» EXERCISE BRIEF: Rewrite the lines starting with the one containing "Given: Choose the Double struck font" and ending with the one containing "679x691 pixels.", replacing "triangle" with "icon" and leaving everything else as it is.

» DATASET RECORDS:
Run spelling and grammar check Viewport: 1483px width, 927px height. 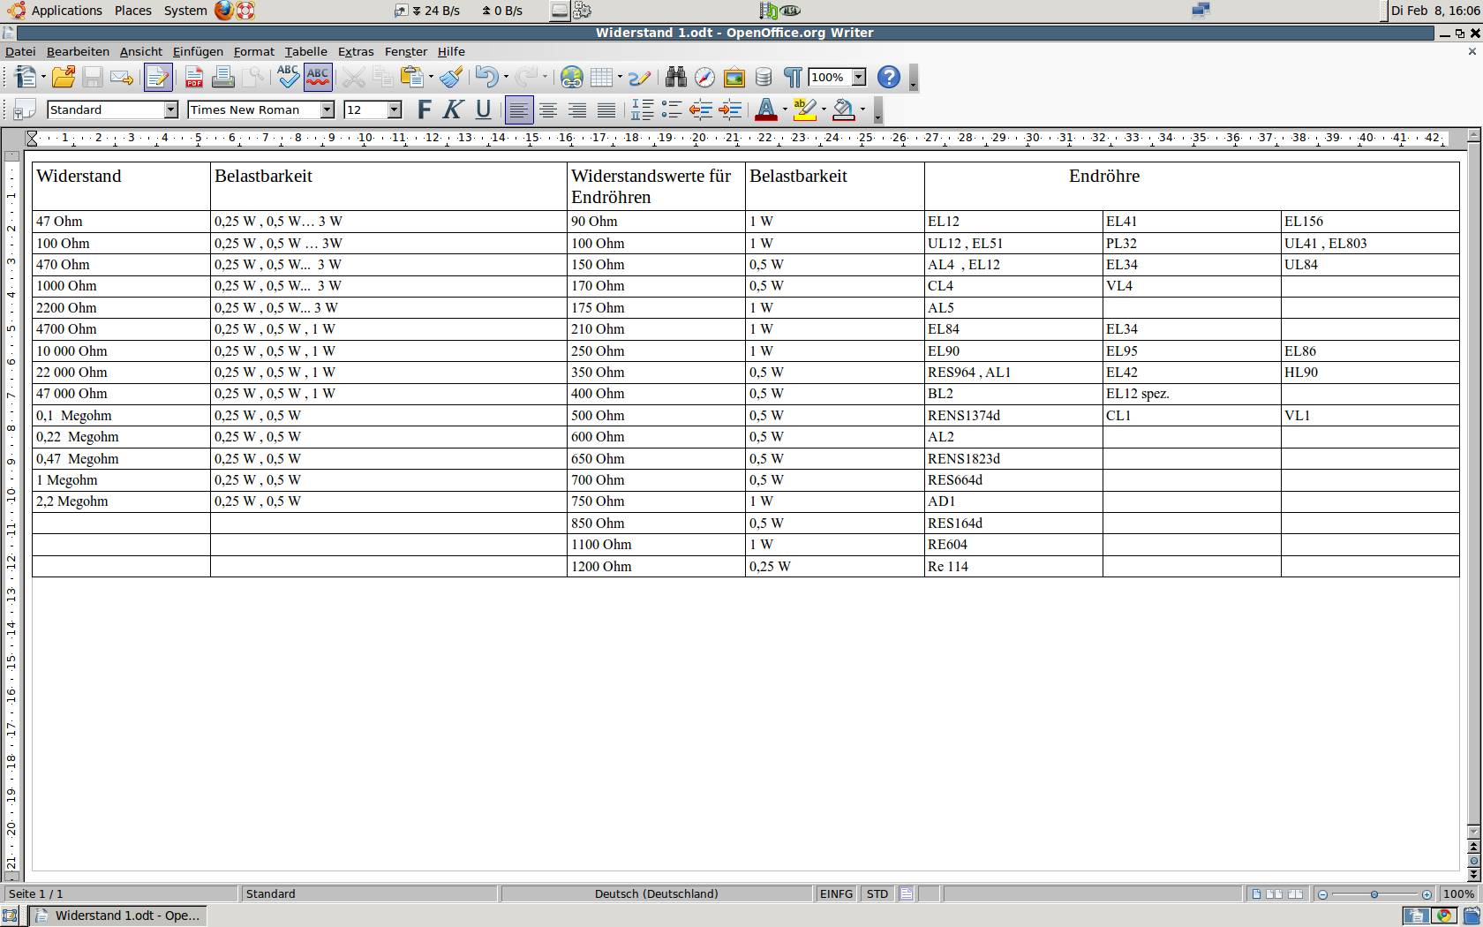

---

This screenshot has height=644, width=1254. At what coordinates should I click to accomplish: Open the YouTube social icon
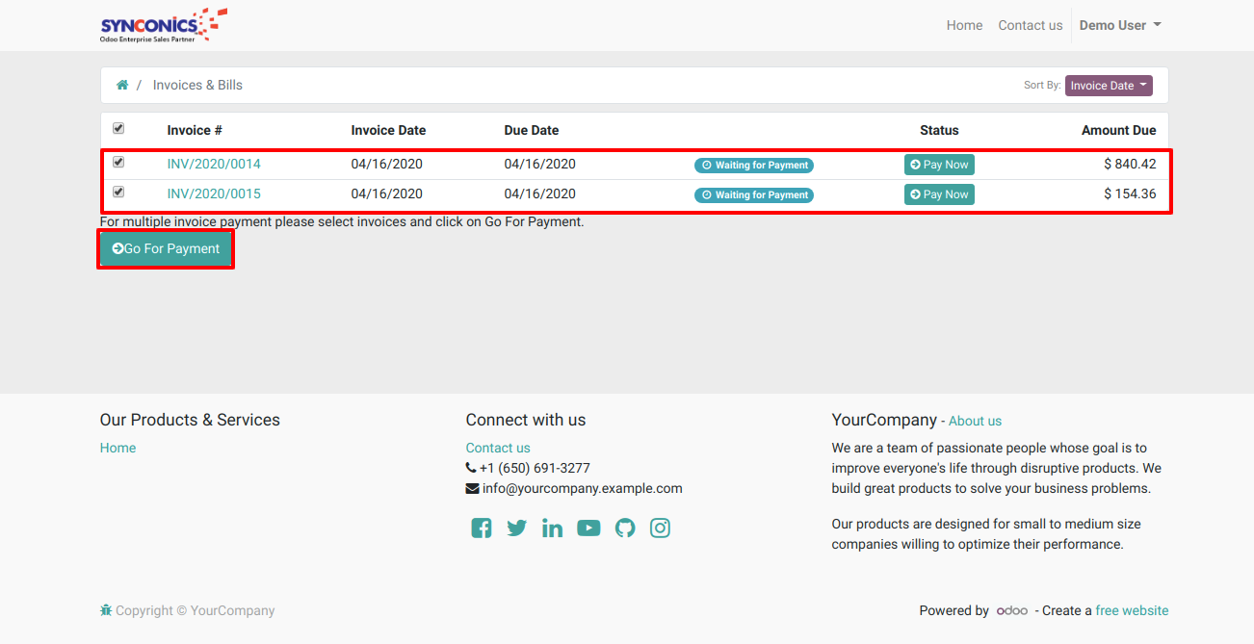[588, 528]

* * *

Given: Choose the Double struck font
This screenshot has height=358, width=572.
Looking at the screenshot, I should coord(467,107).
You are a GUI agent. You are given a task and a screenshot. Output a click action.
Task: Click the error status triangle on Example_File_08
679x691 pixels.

» RESULT:
Given: Choose the Double struck font
This screenshot has height=358, width=572.
Looking at the screenshot, I should coord(467,107).
You are a GUI agent. You are given a task and a screenshot. Output a click action.
Task: Click the error status icon on Example_File_08
679x691 pixels.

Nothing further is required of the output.